EXERCISE AIM -
From the records below, work out how many lines contain "heading". Reply with that number alone.

PROVIDED MATERIAL -

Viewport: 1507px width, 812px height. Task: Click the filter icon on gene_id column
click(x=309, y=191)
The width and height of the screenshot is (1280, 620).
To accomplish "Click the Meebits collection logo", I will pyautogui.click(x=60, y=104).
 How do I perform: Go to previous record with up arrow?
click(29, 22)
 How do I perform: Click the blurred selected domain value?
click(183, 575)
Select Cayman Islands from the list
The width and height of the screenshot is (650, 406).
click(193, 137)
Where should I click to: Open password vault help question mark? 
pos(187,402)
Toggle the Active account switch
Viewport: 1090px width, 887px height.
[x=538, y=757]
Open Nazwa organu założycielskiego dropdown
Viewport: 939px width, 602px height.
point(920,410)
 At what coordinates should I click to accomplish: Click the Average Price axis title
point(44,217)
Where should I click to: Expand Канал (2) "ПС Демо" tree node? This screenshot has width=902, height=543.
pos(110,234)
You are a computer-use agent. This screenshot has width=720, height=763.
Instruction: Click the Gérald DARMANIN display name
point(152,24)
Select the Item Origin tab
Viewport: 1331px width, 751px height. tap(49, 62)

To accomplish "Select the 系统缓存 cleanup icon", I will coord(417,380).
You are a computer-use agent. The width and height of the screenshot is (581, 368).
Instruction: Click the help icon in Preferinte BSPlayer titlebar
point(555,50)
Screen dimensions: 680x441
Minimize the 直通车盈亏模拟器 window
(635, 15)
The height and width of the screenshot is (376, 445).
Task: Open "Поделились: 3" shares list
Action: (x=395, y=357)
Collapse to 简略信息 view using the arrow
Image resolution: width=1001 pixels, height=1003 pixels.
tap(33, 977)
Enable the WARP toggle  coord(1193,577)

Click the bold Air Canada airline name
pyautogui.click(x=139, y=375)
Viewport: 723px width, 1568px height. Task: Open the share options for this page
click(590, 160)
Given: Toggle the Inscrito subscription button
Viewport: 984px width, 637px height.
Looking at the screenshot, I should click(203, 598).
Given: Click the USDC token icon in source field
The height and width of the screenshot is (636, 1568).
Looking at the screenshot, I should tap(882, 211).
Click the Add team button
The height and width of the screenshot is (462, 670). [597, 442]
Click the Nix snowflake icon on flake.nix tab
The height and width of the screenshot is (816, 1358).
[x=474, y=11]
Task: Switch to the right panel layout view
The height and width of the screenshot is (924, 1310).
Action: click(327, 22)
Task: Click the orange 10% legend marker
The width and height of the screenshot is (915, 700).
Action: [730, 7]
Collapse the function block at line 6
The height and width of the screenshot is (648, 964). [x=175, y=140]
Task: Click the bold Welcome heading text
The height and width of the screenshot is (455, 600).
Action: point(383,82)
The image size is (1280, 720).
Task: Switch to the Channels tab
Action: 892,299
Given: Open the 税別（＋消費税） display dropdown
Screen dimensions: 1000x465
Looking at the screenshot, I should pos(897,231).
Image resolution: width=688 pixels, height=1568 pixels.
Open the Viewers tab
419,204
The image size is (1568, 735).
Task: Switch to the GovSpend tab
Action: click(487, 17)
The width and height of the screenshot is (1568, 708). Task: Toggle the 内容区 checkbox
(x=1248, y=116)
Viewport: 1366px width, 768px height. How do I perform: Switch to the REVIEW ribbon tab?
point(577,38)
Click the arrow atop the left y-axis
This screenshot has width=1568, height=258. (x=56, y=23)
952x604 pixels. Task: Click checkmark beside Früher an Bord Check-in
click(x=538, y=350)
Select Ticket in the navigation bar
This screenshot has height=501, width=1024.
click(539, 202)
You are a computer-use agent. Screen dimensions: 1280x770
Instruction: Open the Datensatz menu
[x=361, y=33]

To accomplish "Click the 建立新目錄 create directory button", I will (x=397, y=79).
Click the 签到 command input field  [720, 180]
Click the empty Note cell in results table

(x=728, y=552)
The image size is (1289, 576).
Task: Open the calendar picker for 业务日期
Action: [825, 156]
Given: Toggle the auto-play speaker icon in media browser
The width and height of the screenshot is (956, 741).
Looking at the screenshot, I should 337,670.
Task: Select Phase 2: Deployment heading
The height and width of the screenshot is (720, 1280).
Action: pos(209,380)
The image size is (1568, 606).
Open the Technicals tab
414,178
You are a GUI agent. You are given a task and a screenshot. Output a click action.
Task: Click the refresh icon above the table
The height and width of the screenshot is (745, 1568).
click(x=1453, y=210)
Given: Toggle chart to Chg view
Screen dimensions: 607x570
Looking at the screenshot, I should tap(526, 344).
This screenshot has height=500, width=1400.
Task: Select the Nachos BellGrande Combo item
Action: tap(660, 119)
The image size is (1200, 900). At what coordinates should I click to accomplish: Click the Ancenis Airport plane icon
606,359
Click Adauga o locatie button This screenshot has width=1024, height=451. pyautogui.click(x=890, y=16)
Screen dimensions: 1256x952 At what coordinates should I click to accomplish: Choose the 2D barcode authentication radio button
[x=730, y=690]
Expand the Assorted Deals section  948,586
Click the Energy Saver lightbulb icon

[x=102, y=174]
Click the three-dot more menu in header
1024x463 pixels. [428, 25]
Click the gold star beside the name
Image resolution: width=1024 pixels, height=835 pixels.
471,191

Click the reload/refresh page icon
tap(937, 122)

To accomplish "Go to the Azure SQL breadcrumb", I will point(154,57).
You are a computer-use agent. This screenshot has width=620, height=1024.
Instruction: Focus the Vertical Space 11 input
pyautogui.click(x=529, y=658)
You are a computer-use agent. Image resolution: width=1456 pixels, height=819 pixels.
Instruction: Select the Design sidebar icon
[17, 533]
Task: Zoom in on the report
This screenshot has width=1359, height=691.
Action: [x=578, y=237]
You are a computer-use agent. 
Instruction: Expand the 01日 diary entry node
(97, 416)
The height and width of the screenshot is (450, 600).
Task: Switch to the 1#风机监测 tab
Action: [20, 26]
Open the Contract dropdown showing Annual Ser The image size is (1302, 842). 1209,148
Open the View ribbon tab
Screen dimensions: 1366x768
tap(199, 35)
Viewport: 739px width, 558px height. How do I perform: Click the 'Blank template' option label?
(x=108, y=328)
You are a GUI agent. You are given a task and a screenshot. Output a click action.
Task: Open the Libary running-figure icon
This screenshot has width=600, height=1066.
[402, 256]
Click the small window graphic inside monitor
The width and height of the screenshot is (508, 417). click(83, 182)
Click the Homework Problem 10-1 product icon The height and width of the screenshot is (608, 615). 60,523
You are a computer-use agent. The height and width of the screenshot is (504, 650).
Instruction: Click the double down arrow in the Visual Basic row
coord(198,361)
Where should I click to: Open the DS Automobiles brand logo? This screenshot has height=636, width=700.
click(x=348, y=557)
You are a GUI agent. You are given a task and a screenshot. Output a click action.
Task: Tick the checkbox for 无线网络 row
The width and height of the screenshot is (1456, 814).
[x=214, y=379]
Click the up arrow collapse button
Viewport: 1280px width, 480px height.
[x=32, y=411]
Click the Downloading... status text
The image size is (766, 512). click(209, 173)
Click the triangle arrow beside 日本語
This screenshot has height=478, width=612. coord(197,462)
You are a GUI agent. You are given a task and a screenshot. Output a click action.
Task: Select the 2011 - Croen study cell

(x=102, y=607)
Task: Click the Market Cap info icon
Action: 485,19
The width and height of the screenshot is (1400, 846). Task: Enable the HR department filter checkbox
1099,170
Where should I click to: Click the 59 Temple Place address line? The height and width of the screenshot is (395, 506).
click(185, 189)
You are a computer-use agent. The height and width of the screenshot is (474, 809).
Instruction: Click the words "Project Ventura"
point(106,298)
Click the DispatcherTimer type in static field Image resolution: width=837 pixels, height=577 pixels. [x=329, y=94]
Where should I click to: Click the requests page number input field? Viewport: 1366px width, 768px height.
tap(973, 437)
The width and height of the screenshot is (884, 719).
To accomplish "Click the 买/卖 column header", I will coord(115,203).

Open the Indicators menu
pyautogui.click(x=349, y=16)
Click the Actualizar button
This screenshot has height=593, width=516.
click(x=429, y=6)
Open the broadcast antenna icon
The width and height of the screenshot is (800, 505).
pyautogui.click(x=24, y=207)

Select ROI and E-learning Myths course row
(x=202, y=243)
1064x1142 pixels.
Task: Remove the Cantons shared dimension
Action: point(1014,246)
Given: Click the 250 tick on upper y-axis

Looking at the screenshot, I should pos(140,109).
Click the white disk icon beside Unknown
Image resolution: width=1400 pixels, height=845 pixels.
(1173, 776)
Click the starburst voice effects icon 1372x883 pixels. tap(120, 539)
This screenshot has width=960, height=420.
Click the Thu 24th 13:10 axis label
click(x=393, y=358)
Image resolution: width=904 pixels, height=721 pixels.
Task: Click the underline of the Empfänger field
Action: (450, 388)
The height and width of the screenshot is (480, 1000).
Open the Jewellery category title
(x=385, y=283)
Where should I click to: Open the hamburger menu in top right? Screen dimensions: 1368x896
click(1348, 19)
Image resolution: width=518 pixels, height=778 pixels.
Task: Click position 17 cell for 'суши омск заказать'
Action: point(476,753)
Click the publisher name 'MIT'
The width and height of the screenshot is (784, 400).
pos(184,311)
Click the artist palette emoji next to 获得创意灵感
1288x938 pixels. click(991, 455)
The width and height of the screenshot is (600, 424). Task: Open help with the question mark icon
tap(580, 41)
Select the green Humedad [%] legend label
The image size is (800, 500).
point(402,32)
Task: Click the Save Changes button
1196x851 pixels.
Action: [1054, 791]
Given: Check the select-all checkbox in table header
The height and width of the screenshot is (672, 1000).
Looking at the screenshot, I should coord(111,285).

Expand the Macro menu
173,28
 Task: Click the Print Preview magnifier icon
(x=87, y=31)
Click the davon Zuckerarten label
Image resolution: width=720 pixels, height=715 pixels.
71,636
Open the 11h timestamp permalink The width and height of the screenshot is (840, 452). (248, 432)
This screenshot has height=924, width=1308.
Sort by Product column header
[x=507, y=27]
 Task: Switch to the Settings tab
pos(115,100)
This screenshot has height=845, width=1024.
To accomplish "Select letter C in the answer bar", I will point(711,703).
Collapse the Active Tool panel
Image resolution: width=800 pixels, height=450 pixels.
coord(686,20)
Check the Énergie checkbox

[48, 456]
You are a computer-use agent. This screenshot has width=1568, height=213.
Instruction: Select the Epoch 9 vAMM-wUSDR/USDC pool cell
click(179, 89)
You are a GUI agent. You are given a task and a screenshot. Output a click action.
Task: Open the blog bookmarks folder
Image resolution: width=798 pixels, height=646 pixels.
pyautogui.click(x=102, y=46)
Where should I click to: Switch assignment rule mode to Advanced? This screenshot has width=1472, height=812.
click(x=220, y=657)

ANSWER BOX -
2